Loveland by Glendon Swarthout

Loveland

By

Description

This perceptive novel of the 1930's is a hilarious confrontation between youth and the Great Depression. "It's a helluva time to be seventeen, but it's the only one I've got," states Perry Dunnigin, the eager, engaging hero who sports an aspirin spirit while the rest of the nation moans with a monumental financial headache. 

Son of the cashier of a small town bank in Michigan, Perry is first jolted over the threshold of maturity the "Day They Closed the Banks," when he proudly marches off with his dad to hold off angry depositors. Then, dauntless as a five-leaf clover, he sets off with his accordion to find summer employment as a musician and to locate love in Charlevoix the Beautiful, the pine-scented Michigan playground of Midwest millionaires. 

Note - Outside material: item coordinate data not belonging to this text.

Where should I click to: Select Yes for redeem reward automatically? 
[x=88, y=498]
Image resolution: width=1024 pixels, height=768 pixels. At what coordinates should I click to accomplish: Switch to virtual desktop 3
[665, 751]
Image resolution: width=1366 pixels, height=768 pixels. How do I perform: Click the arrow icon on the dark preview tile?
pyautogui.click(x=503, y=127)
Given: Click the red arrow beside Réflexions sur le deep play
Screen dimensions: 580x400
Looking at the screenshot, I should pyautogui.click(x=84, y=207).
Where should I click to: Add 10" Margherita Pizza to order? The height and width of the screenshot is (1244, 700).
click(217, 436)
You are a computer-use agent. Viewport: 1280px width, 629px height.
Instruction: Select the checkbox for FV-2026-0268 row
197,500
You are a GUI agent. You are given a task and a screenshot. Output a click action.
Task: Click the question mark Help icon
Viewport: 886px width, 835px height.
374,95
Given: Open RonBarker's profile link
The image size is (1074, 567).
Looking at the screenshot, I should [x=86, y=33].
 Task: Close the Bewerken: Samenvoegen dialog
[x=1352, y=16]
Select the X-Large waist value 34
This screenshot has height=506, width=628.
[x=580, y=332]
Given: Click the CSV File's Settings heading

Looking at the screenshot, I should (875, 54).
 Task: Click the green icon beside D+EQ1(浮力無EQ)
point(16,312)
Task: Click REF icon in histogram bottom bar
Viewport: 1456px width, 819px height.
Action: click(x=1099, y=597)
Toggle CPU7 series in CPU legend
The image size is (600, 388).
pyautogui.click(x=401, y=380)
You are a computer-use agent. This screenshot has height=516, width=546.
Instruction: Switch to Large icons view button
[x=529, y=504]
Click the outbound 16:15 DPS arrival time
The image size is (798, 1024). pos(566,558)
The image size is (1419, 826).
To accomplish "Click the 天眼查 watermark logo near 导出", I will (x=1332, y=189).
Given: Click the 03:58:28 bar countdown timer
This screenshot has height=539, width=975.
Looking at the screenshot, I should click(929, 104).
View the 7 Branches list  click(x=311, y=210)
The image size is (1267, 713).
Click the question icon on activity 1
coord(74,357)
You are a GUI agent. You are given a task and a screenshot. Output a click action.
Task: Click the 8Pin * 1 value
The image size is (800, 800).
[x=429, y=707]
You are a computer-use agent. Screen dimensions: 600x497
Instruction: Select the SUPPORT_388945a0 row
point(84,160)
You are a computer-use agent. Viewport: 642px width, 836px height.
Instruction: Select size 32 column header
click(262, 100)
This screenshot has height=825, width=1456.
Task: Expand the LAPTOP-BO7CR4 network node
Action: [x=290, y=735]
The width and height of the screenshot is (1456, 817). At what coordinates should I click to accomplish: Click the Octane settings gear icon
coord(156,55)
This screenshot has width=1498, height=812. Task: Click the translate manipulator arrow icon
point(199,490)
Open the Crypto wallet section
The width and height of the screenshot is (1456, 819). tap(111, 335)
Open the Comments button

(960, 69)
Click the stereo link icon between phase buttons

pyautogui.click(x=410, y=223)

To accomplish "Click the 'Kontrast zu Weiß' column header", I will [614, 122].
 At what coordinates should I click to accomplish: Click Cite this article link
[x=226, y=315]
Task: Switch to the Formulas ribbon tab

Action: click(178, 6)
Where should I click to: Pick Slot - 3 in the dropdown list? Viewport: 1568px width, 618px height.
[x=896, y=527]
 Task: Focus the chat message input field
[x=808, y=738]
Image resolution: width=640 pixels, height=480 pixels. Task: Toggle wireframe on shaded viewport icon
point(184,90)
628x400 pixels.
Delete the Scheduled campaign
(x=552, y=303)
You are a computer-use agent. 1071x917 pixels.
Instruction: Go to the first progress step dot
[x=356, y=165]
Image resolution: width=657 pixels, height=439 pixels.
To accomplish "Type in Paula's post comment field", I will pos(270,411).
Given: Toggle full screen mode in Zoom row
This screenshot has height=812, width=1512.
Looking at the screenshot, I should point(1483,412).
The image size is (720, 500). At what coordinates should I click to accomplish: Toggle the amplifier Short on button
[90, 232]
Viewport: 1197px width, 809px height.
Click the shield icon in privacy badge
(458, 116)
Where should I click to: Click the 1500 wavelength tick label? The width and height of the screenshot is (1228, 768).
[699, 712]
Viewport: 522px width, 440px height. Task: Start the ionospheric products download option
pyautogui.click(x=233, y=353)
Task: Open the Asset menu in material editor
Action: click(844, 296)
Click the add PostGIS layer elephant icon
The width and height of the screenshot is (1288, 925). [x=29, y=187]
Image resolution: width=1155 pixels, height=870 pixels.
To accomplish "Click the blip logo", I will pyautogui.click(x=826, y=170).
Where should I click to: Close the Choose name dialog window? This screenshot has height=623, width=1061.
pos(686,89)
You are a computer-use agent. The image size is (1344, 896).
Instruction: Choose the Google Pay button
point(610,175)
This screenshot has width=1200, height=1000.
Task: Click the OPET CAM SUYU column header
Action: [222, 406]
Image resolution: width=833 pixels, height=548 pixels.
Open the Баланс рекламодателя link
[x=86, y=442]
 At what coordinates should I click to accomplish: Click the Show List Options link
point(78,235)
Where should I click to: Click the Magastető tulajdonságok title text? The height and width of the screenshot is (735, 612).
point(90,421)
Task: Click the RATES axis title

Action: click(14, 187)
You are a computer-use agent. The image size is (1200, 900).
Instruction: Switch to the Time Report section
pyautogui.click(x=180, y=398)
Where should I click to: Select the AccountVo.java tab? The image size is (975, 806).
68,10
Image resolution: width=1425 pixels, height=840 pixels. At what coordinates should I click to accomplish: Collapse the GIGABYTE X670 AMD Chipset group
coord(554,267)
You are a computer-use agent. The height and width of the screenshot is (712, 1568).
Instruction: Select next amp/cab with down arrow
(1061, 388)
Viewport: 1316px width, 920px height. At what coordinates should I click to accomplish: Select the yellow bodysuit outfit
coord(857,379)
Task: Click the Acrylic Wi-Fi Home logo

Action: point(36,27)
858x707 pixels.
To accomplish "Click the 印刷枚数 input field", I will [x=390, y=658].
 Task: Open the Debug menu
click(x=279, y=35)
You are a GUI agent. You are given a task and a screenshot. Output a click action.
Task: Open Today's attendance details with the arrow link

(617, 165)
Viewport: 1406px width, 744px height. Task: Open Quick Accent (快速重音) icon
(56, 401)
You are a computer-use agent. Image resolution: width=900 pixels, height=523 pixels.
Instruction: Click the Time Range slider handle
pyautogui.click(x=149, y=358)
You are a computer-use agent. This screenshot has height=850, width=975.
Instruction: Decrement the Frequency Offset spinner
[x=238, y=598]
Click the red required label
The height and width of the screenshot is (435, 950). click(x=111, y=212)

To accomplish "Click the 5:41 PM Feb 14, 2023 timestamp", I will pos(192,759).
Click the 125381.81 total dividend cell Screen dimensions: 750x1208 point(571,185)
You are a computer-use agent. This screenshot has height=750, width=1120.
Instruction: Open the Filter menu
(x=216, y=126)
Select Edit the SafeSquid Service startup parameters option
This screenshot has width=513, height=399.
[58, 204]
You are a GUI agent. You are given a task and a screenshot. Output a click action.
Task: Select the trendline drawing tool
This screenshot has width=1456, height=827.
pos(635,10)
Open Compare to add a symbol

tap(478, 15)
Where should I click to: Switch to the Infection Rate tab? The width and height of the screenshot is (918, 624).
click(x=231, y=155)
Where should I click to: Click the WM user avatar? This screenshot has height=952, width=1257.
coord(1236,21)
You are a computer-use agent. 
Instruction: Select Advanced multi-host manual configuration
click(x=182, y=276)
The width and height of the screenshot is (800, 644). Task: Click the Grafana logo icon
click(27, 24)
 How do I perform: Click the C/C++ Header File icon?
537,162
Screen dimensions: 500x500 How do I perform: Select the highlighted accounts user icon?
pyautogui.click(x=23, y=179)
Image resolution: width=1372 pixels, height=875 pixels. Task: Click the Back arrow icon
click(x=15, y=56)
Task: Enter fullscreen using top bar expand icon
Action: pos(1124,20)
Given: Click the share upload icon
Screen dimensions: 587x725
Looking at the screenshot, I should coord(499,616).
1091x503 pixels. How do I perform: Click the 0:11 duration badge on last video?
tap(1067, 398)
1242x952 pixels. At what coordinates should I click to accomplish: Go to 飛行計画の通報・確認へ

How Perry discovers both -- and more -- makes Loveland one of the breeziest, most entertaining new books in recent years. With the unerring ability that made Where The Boys Are such and overwhelming success, Glendon Swarthout has peopled Loveland with an endearing cast of ex-debutante of nineteen with plans of her own on how to regain the money. College hero Speedy McGimsey, a free-wheeling, saddle-shoed troubadour with a voice like Russ Columbo. Multi-millionaire Logan Cooke, last of the playboys, whose mysterious death pushes Bonnie and Clyde right off the front pages. And Kissable Miller, sweetheart of Michigan State, whose marriage turns Charlevoix's elegant and decorous Bal Masque into a memorable rout. 

Loveland is the cat's pajamas-- with all the fun-filled nostalgia of a rumble seat ride to the swinging strains of "Sweet Georgia Brown." Loosely based upon the author's adventures as a singer and accordion player in his own small college band from the University of Michigan during the 30's in some of the big hotels and vacation spots in Michigan, Loveland is the romance novel of his youth.